■ **Aim**: Resume the newsgroup reply about how a textarea handles the '&' character, writing on from its final sentence.
BEGIN Given passage
Re: editing perl script through TEXTAREA

From: Alan J. Flavell (flavell_at_ph.gla.ac.uk)
Date: 08/18/04


Date: Wed, 18 Aug 2004 20:20:19 +0100

On Wed, 18 Aug 2004, Gunnar Hjalmarsson wrote:

> There is a lot of confusion here.

Nothing new there, then... :-}

> A '&' character that is submitted via a textarea control is URI
> encoded, not converted to the corresponding HTML entity. Accordingly,
> after URI decoding, it's still a '&'.

Agreed.

> It's when you want to display content initially in a textarea field
> that you should first convert certain characters to HTML entities, but
> if you for instance have:
>
> <textarea name="demo">Smith &amp; Son Co.</textarea>
>
> the browser will convert the '&amp;' to '&' and display it as '&'
> right away, i.e. before submitting.

Spot on.
END Given passage
BEGIN Supplied data
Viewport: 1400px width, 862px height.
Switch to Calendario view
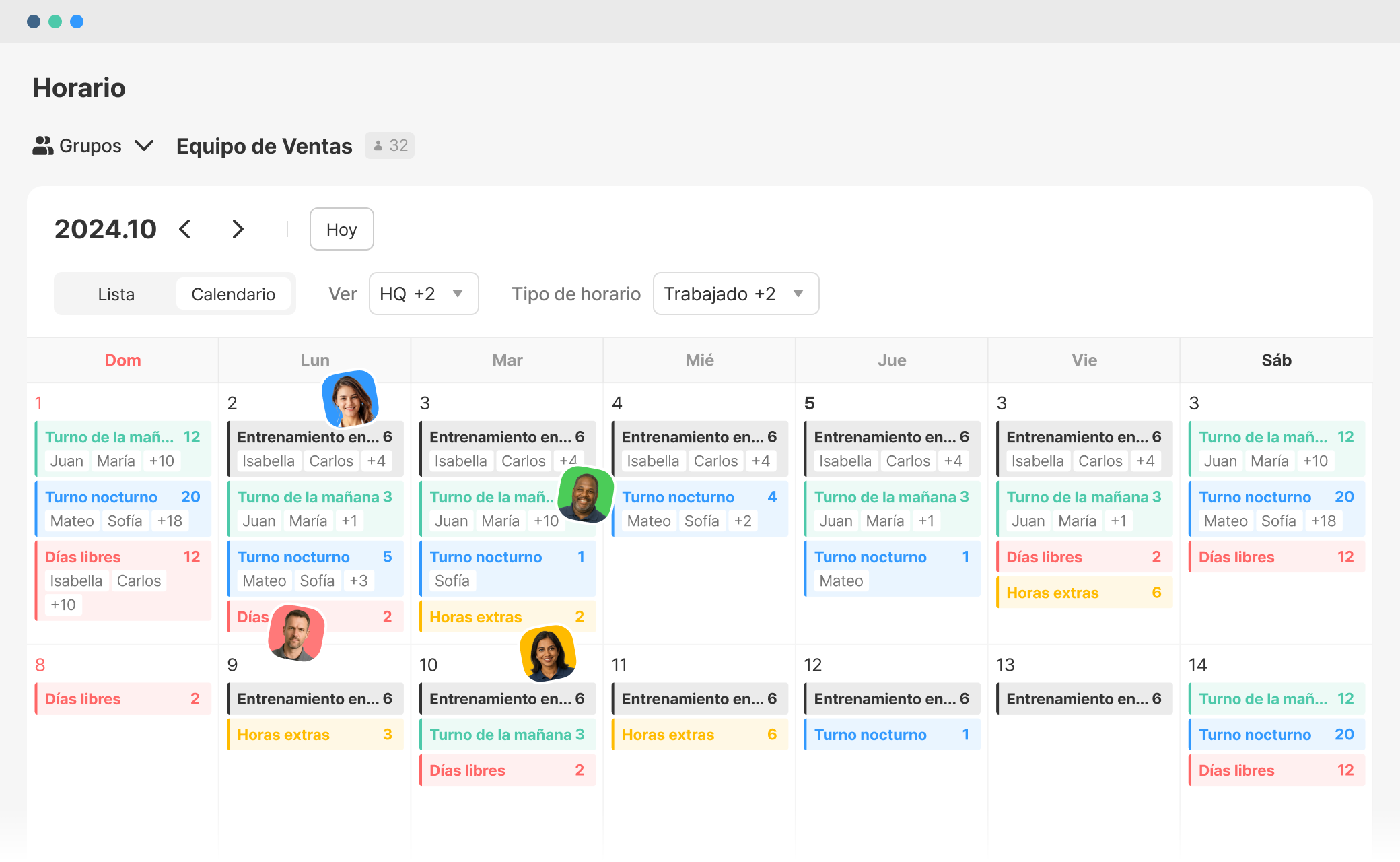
END Supplied data
■ **The output**:
> So my point, which I also tried to illustrate with a little program
> in another post in this thread, is that there is never a need for the
> Perl program to do any "reverse conversion" of HTML entities.

As a matter of principle you're correct here. But that isn't quite
true in practice, as I'll deal with in a moment.

As usual, it's all a matter of dividing the problem up into its
component parts, and understanding how each one works separately,
before assembling them into a working application.

But, over and above this, if folks go pasting weird characters into
their form submission (and there's no way you can stop them doing so),
then browsers do strange things with them. As the Perl Encode
documentation so engagingly remarks:

  It is beyond the power of words to describe the way HTML
  browsers encode non-ASCII form data.

   - http://www.perldoc.com/perl5.8.0/lib/Encode/Supported.html

And there are some browsers (or should I say "browser-like operating
system components"?) which, when the user feeds into a form a
character which cannot be represented in the prevailing character
encoding, will turn it into &#number; or even into &entityname; format
for submission.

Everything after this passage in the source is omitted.